#### Document extract
━━━━━━━━━━━━━━━━━━━━━━━━━━━━━━

To put this way to have a Marxist Hero's story would have huge contradictions. You'd have a individual hero (or group of individual) that doesn't have to become masters revolution as their own morality would mean the fates will make then eventually victorious regardless of material realities.

graymouser
30th May 2011, 22:08
I don't know of Campbell but of the Hero's Journey..

It has the hero overcome obstacles through mastery of skills, for example the first time hero meets the antagonist the hero mostly gets their ass kicked effortless by the antagonist due to the hero being too unskilled at that part of the story. Yet the hero mostly becomes more powerful mostly through supernatural means i.e a Godd(ess) gifting the hero with some magical item. We can see this in even stories like Star Wars where it is the supernatural force that defeats the empire and Luke wins by refusing to slay the evil and the fates doing the rest.

To put this way to have a Marxist Hero's story would have huge contradictions. You'd have a individual hero (or group of individual) that doesn't have to become masters revolution as their own morality would mean the fates will make then eventually victorious regardless of material realities.
Star Wars was consciously modelled on Campbell's analysis of myth. So was The Matrix - yet with quite a different twist at the end.

The Hero's Journey is used because it is a good way to make the kind of juvenile stories that fuel Hollywood blockbusters. Without a profit motive, you wouldn't have these kinds of movies marketed to absolutely everyone; the lowest-common-denominator in film would be removed. What would follow is anyone's guess, but hopefully it will be better than the narcissistic crap that passes for serious films these days.

Psy
30th May 2011, 23:02
Star Wars was consciously modelled on Campbell's analysis of myth. So was The Matrix - yet with quite a different twist at the end.

The Hero's Journey is used because it is a good way to make the kind of juvenile stories that fuel Hollywood blockbusters. Without a profit motive, you wouldn't have these kinds of movies marketed to absolutely everyone; the lowest-common-denominator in film would be removed. What would follow is anyone's guess, but hopefully it will be better than the narcissistic crap that passes for serious films these days.

━━━━━━━━━━━━━━━━━━━━━━━━━━━━━━

#### Entries supplied

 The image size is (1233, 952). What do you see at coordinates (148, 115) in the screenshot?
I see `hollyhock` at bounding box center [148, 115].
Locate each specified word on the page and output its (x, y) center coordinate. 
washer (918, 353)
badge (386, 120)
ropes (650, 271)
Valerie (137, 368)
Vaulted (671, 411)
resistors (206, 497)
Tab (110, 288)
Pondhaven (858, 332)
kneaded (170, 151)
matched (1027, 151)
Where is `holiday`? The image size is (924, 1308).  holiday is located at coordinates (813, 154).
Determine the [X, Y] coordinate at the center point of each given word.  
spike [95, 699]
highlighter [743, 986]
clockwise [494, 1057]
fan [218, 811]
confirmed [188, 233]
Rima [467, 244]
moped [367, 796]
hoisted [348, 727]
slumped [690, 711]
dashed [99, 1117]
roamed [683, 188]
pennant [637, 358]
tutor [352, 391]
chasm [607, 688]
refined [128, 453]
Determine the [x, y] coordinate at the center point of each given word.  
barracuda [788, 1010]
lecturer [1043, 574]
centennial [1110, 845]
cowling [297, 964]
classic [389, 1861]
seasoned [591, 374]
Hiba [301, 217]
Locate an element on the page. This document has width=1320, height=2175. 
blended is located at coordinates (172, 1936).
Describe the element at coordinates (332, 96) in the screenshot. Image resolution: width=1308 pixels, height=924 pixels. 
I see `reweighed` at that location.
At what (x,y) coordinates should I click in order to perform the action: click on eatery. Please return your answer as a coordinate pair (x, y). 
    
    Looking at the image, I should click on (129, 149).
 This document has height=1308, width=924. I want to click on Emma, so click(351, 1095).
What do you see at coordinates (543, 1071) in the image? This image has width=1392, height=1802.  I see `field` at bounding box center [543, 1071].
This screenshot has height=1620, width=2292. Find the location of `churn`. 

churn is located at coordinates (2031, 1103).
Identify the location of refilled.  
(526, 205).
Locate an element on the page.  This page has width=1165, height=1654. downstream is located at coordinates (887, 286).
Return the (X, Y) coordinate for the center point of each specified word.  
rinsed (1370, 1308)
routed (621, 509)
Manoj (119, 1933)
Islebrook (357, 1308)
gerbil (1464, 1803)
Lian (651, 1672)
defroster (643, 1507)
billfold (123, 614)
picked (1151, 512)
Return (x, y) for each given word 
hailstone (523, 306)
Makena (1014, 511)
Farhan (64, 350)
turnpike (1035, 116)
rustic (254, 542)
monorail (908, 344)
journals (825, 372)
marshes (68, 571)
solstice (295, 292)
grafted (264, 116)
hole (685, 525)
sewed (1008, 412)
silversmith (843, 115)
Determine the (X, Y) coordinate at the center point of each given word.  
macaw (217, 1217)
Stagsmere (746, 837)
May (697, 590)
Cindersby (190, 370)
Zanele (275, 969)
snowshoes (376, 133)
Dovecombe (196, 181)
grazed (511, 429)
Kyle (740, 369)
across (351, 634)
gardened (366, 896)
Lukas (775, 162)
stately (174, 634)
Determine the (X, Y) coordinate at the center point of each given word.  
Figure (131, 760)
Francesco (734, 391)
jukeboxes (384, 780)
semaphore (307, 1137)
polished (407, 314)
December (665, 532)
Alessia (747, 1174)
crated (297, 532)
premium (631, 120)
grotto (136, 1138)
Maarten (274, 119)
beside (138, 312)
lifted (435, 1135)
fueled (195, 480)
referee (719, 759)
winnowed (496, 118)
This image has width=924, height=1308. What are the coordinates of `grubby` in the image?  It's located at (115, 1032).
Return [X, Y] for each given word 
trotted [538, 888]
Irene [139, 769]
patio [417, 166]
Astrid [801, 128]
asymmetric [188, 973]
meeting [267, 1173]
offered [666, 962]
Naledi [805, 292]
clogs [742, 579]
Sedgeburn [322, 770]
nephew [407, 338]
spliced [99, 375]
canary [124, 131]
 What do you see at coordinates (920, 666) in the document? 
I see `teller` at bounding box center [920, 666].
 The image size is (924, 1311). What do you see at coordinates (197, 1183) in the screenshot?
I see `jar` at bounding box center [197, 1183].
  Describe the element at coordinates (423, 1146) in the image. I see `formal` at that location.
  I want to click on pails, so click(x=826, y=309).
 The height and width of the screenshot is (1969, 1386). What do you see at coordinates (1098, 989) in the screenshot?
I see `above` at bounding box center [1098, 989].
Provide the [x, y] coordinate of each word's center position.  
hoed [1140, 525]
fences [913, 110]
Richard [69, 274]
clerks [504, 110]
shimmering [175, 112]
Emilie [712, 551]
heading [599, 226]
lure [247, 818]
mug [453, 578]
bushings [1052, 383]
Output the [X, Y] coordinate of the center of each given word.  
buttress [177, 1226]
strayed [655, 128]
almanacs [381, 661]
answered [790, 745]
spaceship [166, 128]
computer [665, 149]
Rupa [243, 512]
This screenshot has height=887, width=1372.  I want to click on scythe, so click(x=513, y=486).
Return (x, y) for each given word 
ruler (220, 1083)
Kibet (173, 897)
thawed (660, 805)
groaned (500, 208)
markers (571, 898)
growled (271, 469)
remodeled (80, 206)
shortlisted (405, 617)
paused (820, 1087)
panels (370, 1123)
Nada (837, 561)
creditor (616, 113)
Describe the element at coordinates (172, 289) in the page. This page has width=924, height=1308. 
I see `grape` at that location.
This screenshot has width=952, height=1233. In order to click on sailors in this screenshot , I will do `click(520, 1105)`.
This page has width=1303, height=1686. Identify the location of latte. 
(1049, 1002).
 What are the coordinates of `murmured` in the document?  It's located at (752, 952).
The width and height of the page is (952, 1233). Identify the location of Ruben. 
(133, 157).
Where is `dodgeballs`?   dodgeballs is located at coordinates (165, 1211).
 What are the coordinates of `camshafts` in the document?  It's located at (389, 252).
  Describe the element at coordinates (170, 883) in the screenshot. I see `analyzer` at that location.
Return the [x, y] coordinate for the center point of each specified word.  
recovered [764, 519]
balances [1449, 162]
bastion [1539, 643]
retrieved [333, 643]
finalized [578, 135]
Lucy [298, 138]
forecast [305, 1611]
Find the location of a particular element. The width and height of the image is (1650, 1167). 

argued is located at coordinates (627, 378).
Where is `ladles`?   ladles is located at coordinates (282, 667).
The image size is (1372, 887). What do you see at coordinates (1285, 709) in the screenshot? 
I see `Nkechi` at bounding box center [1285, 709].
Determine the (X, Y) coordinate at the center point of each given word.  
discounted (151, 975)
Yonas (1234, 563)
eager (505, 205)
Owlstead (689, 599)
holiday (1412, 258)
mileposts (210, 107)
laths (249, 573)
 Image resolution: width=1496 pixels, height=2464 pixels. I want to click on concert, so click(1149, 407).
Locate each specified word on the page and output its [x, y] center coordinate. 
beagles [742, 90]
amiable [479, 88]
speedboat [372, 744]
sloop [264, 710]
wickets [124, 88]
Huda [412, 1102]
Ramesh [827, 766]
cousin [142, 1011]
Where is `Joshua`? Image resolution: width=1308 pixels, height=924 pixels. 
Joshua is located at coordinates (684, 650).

━━━━━━━━━━━━━━━━━━━━━━━━━━━━━━

#### Exercise brief
Could you transcribe everything in the Hero's Journey forum thread from "It has the hero" down to "doing the rest."?

#### Expected output
It has the hero overcome obstacles through mastery of skills, for example the first time hero meets the antagonist the hero mostly gets their ass kicked effortless by the antagonist due to the hero being too unskilled at that part of the story. Yet the hero mostly becomes more powerful mostly through supernatural means i.e a Godd(ess) gifting the hero with some magical item. We can see this in even stories like Star Wars where it is the supernatural force that defeats the empire and Luke wins by refusing to slay the evil and the fates doing the rest.